-- start of Entries provided --

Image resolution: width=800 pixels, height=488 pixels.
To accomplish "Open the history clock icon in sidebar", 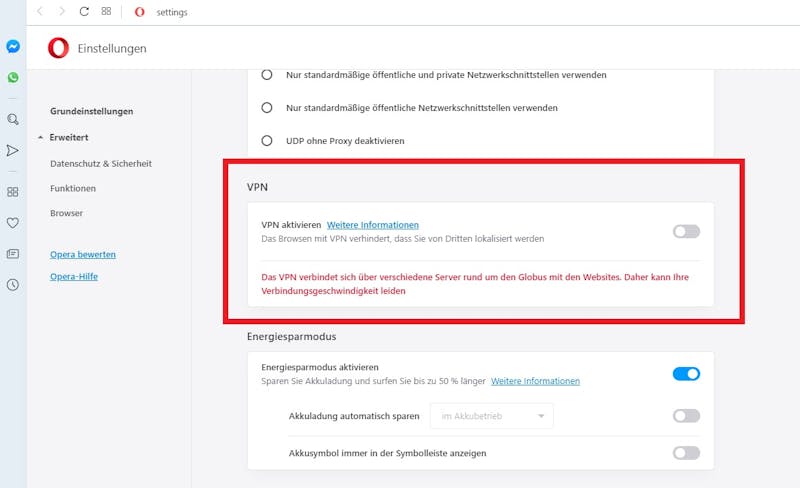I will 13,285.
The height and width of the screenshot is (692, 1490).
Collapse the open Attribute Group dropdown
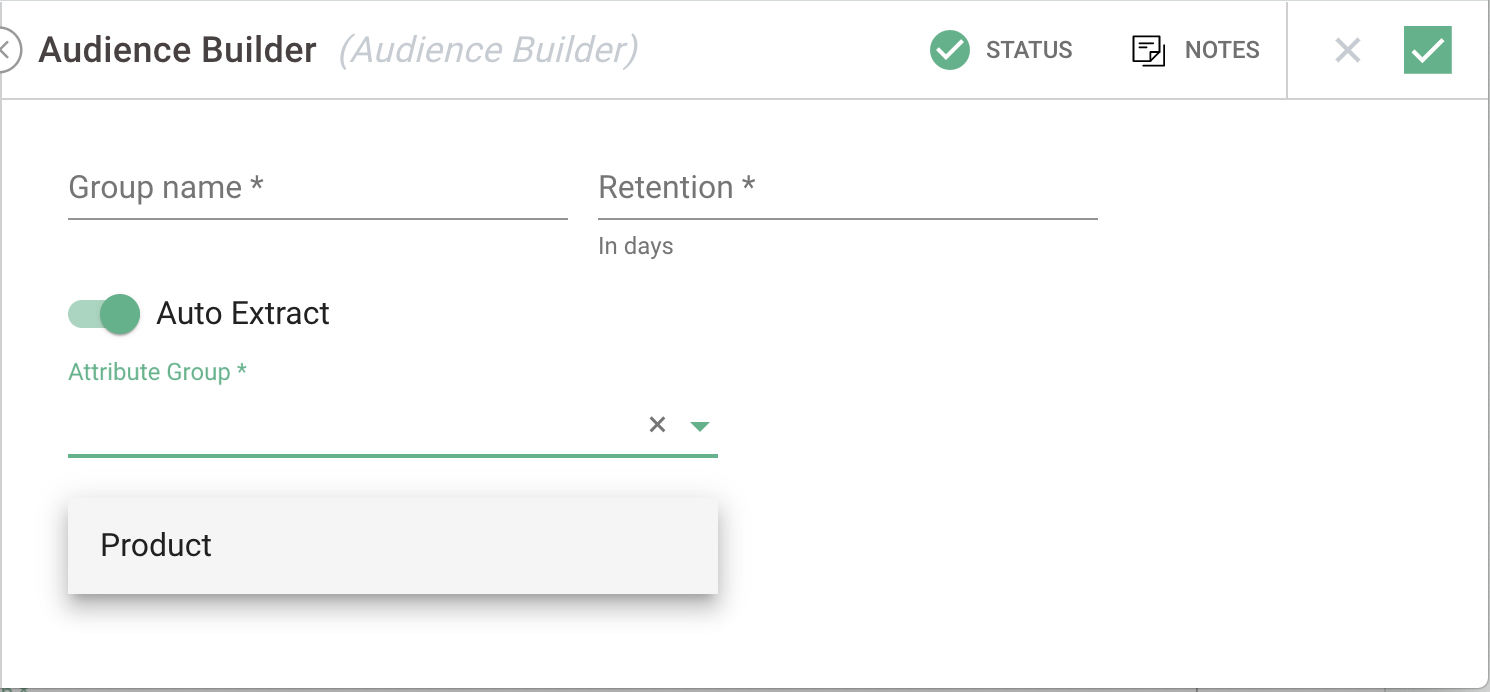tap(699, 424)
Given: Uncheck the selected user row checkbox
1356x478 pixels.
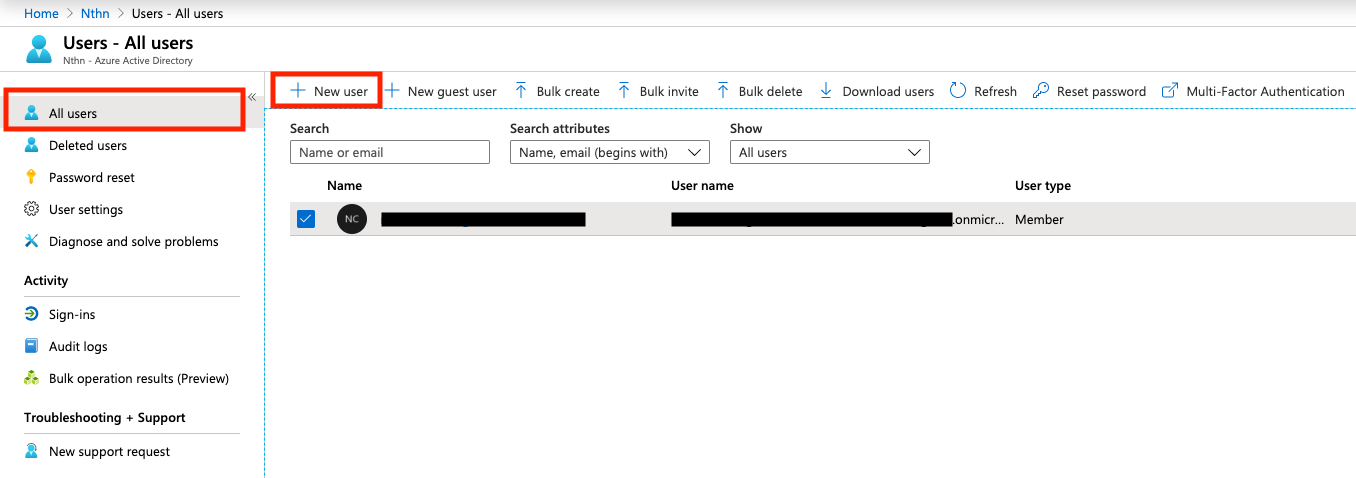Looking at the screenshot, I should pos(306,219).
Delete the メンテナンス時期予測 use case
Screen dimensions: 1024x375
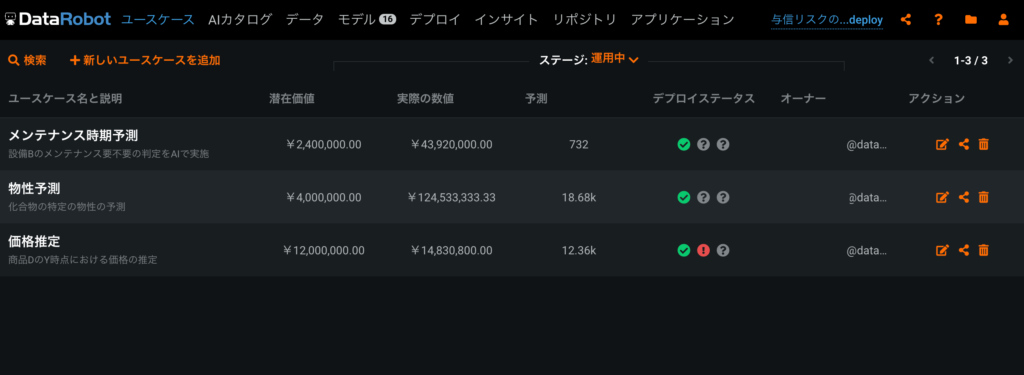click(x=984, y=144)
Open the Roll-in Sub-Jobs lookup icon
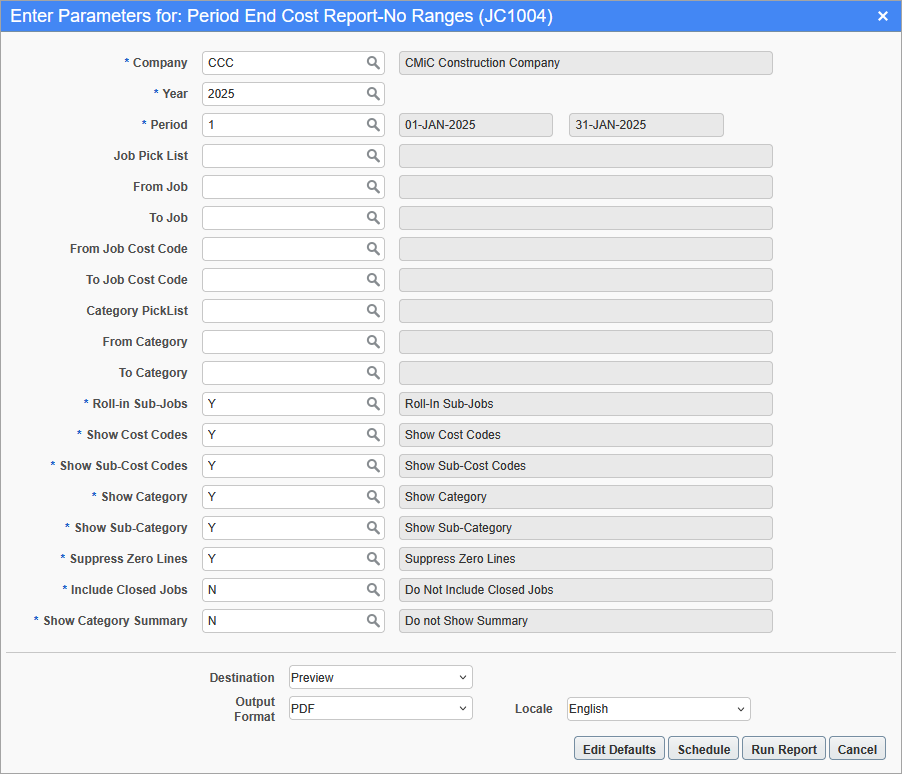 pos(373,404)
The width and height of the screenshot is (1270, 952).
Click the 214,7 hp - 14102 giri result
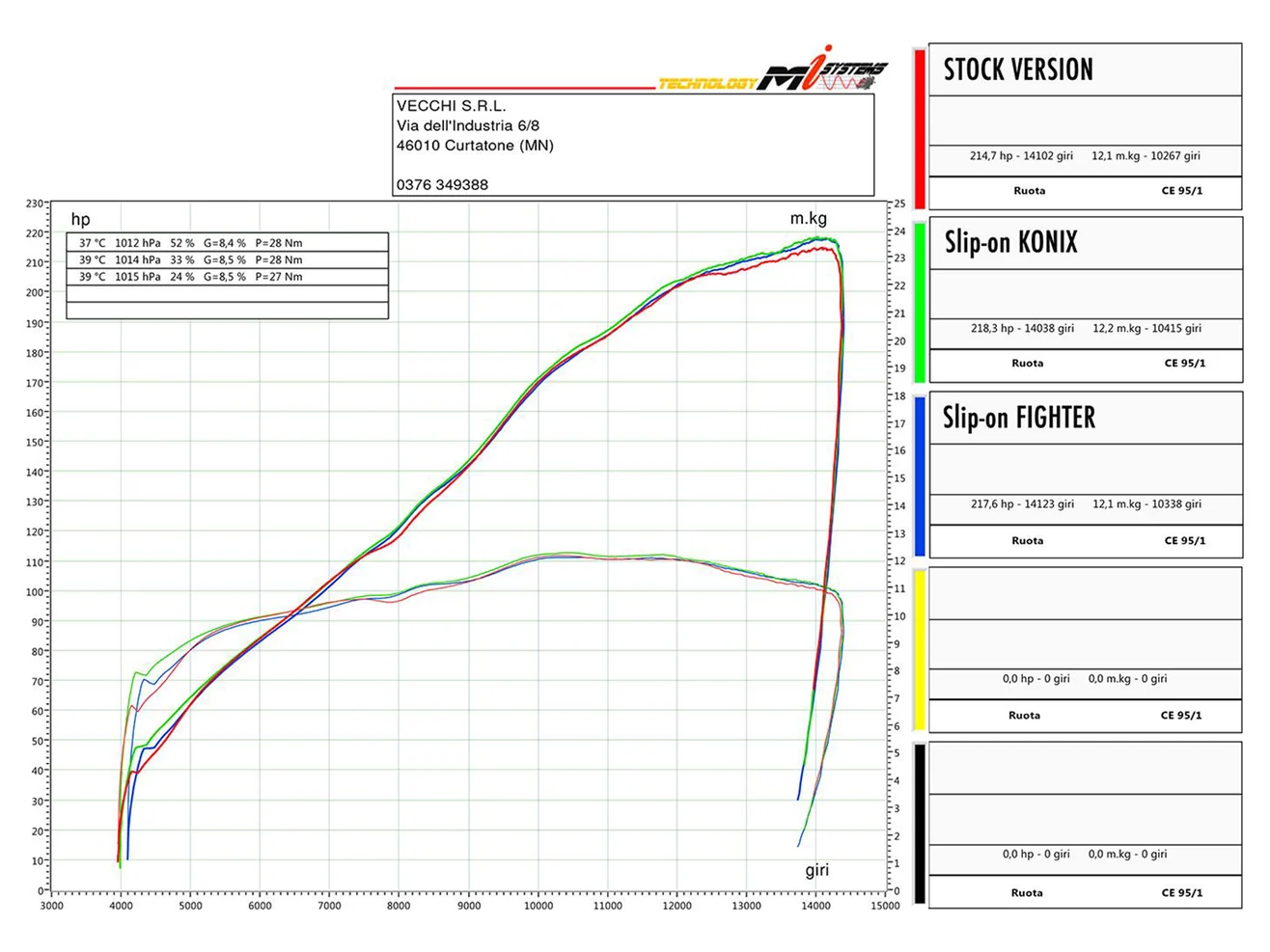click(x=1021, y=155)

-- end of Entries provided --

### Exercise directions
Quote the entries from the line containing "Delete the メンテナンス時期予測 use case" through the end of the entries, both ends included, word for word. Leave the pictures out.

### The response
Delete the メンテナンス時期予測 use case
Screen dimensions: 1024x375
click(x=984, y=144)
Open the Roll-in Sub-Jobs lookup icon
 pos(373,404)
The width and height of the screenshot is (1270, 952).
Click the 214,7 hp - 14102 giri result
click(x=1021, y=155)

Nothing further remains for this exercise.